- [AIM OF THE TASK]
For the material below, return exactly the lines starting at the one holding "For every named" and ending at the one holding "GO (215, 319)", counting both as part of the range.

=== SUPPLIED MATERIAL ===

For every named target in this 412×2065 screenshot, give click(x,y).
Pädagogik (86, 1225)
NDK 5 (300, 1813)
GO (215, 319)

===
=== SUPPLIED MATERIAL ===

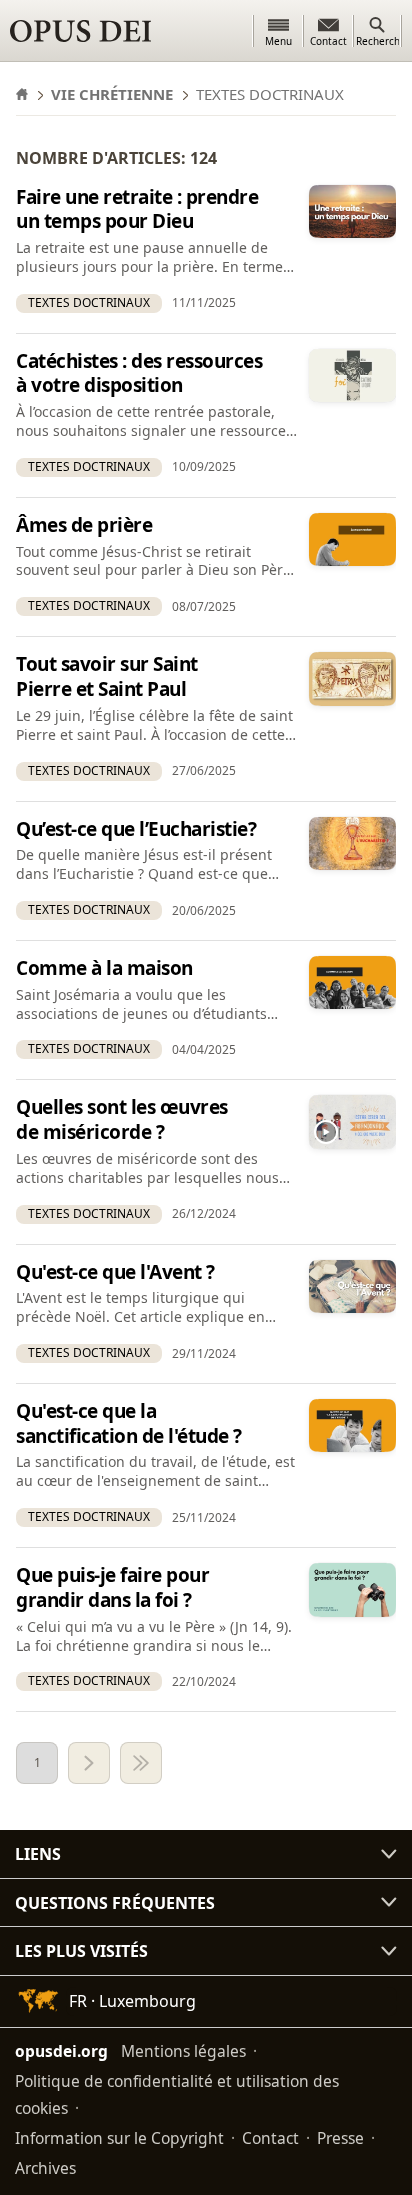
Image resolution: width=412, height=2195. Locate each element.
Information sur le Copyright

===

- [TASK RESULT]
For every named target in this 412×2065 screenshot, give click(x,y).
Pädagogik (86, 1225)
NDK 5 (300, 1813)
GO (215, 319)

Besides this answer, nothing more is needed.